On the floor of his office, Washington and Lee University’s dean for first-year experience re-creates the school’s two first-year residences, Gaines Hall and Graham-Lees Hall, with sticky notes. Each piece of paper has the details of a hall written on it: coed or not, quiet or loud, number of singles, number of doubles, number of males, number of females. Room by room, Rodocker matches students to those halls, building communities that will support them through their first year of college.
Many colleges and universities use an automated matching system to determine roommate pairings, but Rodocker’s hands-on approach is part of W&L’s culture of intentionality in the first-year experience.
“There cannot be a school that has any more personal touch,” he said.
W&L creates its matches using its housing questionnaire, which measures between 20 and 30 variables and gets reevaluated annually to see whether it could be more effective.
“There’s a lot that comes into consideration,” Rodocker said. “Do they go to bed before or after midnight? How many hours of sleep do they typically get? Are they a light sleeper? Do international students have a roommate that wanted to room with an international student?”
The goal is to create spaces in which students can thrive. “So much of the transition to college is going to have inherent challenges. We want the living environment to be as comfortable and supportive as possible.

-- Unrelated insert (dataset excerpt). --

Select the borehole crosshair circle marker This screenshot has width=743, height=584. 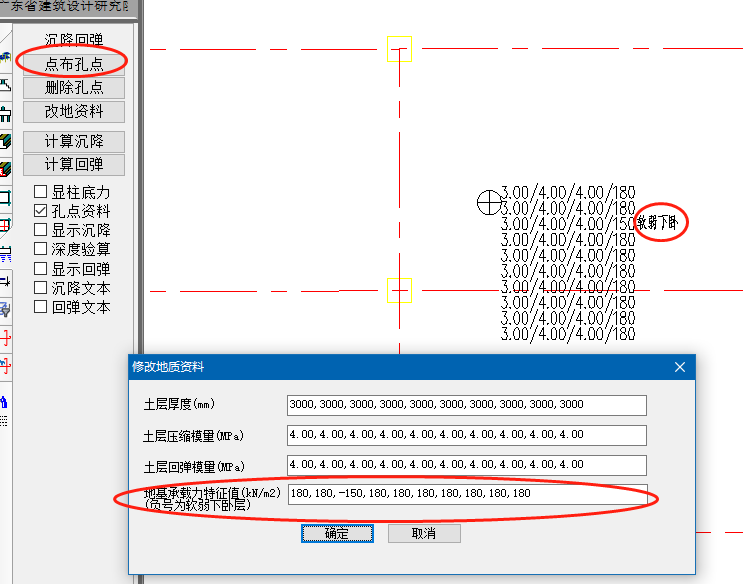tap(489, 202)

Generally, we’re able to match everybody with almost everything they want.
“We don’t designate in advance which halls are going to be coed or substance-free or anything else. If there are 20 people that wanted a not coed, sub-free experience, and 14 of them want doubles and six of them want singles, we can find the hall that fits that.”

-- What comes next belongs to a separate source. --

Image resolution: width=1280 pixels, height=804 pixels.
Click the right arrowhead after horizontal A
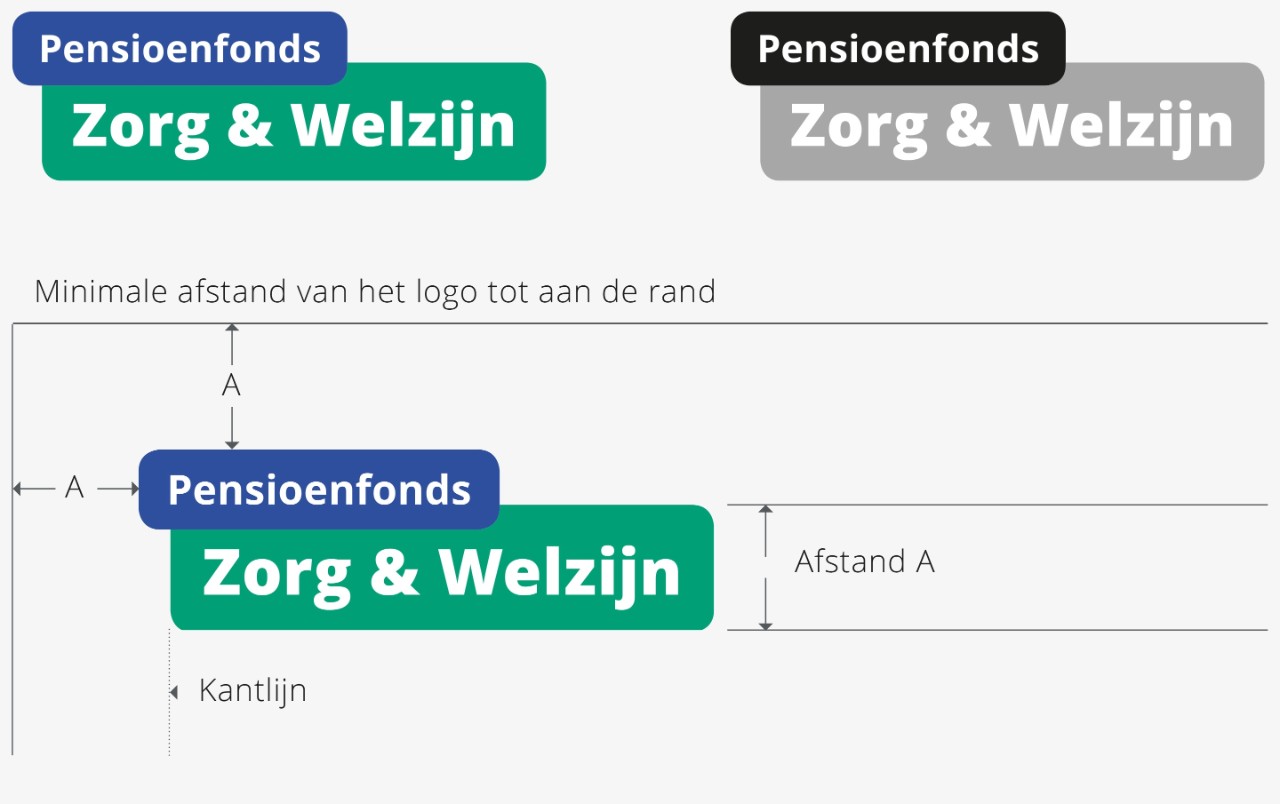(134, 488)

Rodocker finds that working by hand gives him a holistic understanding of the first-year class. “By the time I do this experience with housing and then do it again with advising, I’ve developed a pretty good feel for who the first-year class is,” he explained. That helps him assist students throughout the next year, during which he’ll be their primary initial contact if they’re struggling.
Not all first-years at W&L want roommates, but Rodocker emphasized that even students in singles get placed in halls that suit them. “If someone wanted to be on a sub-free, not coed hall, then that’s a particular type of experience. And the resident adviser matched with that hall is one we think is going to be effective at that experience.”
RAs also provide an on-ramp to the W&L community, organizing programming throughout the first year and helping students connect. “The RAs work on blending the halls. We want the living experience to be comfortable and supportive, but we also want to challenge you to meet people with different perspectives, learn from those differences and grow through that.”
Around half of the first-year class’s approximately 200 roommate matches are based on students requesting to live with people they met during admitted student days or on social media. Rodocker ends up making the other half. “We have very few roommate switches,” he said, and those requests come roughly equally from matches students make and those he makes. “Three to five is a typical year.”
In large part, he said, the steadiness he sees in first-year housing is a reflection of the student body. “All of our students come for similar reasons: high academic quality, the honor system, the community. Roommates can expect that the other person is capable and interesting.”
While some roommates do become best friends, that isn’t necessary for a good first-year experience. “A great roommate match allows someone to expand their network and feel supported in their environment,” Rodocker said. “They just have to understand and appreciate what the other is going through, be respectful of each other and work through conflicts in a calm and compassionate way. Everybody wants a place they can feel comfortable calling home.”